# Exercise 2.5 - return the first location in the string s1 comparing s2¶

## Question¶

Write the function any(s1,s2), which returns the first location in a string s1 where any character from the string s2 occurs, or -1 if s1 contains no characters from s2. (The standard library function strpbrk does the same job but returns a pointer to the location.)

```/**
* Exercise 2.5
*
* Write the function any(s1,s2) which returns the first location in the string
* s1 where any character from the string s2 occurs, or -1 if s1 contains
* no characters from s2. ( The standard library function strpbrk does
* the same job but returns a pointer to the location
*
**/

#include <stdio.h>

#define MAXLINE 1000

int mgetline(char line[], int lim);

int any(char s1[], const char s2[]);

int main(void) {
char s1[MAXLINE], s2[MAXLINE];
int val;

mgetline(s1, MAXLINE);
mgetline(s2, MAXLINE);

val = any(s1, s2);

printf("%d", val);

return 0;
}

int mgetline(char line[], int lim) {
int i, c;
for (i = 0; i < lim - 1 && (c = getchar()) != EOF && c != '\n'; ++i)
line[i] = c;

if (c == '\n')
line[i++] = c;
line[i] = '\0';

return i;
}

int any(char s1[], const char s2[]) {
int i, j;

for (i = 0; s1[i] != '\0'; ++i) {
for (j = 0; s2[j] != '\0'; ++j) {
if (s1[i] == s2[j] && s1[i] != '\n') {
return i;
}
}
}

return -1;
}
```

## Explanation¶

The important part of the program is the function any which takes two strings s1 and s2 and tries to find if any character in s2 matches s1. We set a flag, check_next_char which is toggled to 0 if we find the match, otherwise we have it as 1.

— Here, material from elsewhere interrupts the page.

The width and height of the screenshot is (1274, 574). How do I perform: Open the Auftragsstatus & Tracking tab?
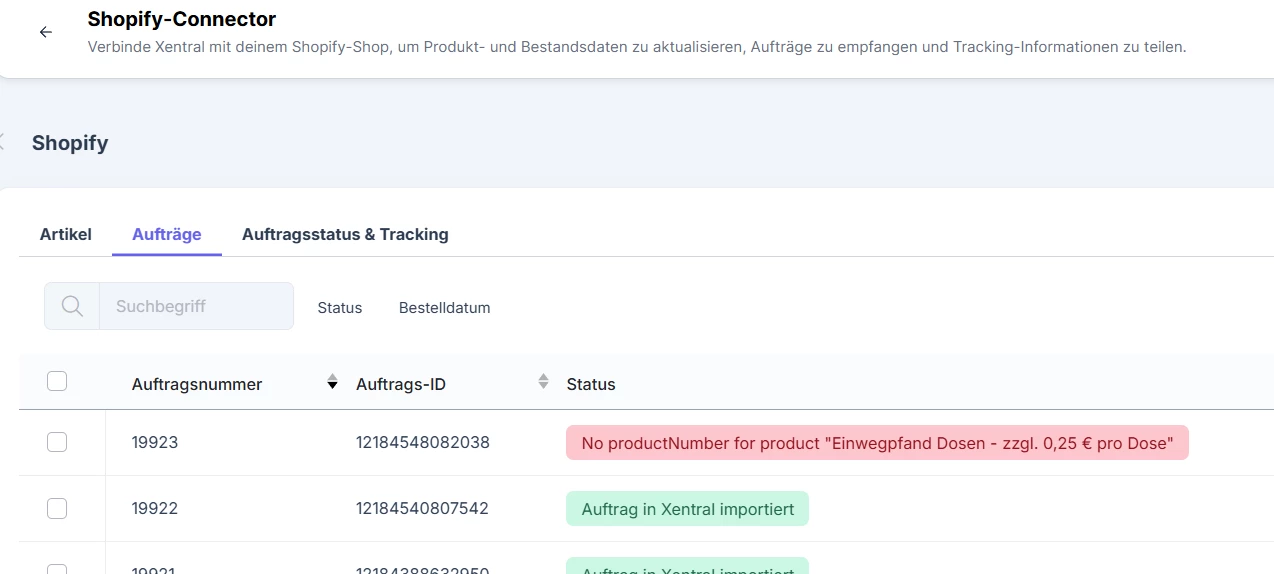[x=345, y=234]
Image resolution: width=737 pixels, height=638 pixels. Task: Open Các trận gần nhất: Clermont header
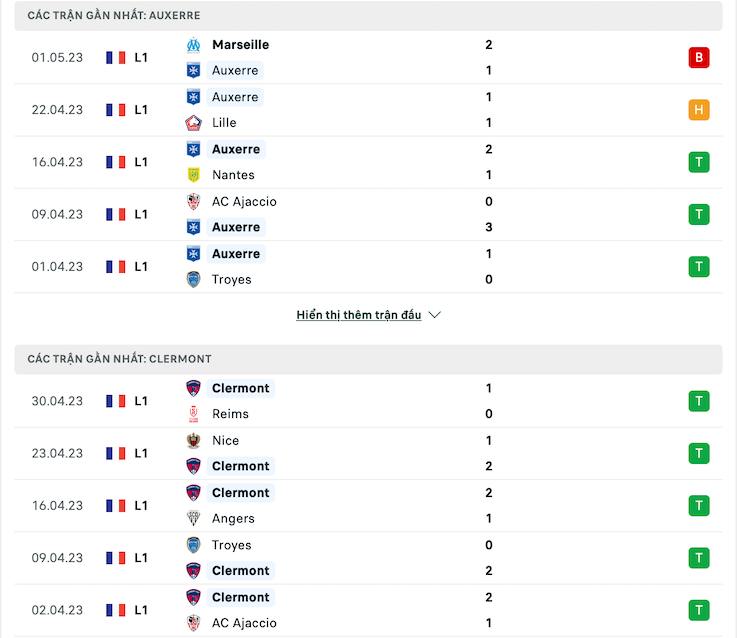coord(368,359)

The first for loop iterates through all the characters in s1 while the condition check_next_char is 1. In the second for loop, if we find that a char in s2 matches s1, that is s2[j] == s1[i] and s2 has not reached EOL, then we set check_next_char to 0. That is we found a match at i and we return that.

If we dont find a match in s2, we increment i and take the next character from s1. If dont find a match at all, then we return -1.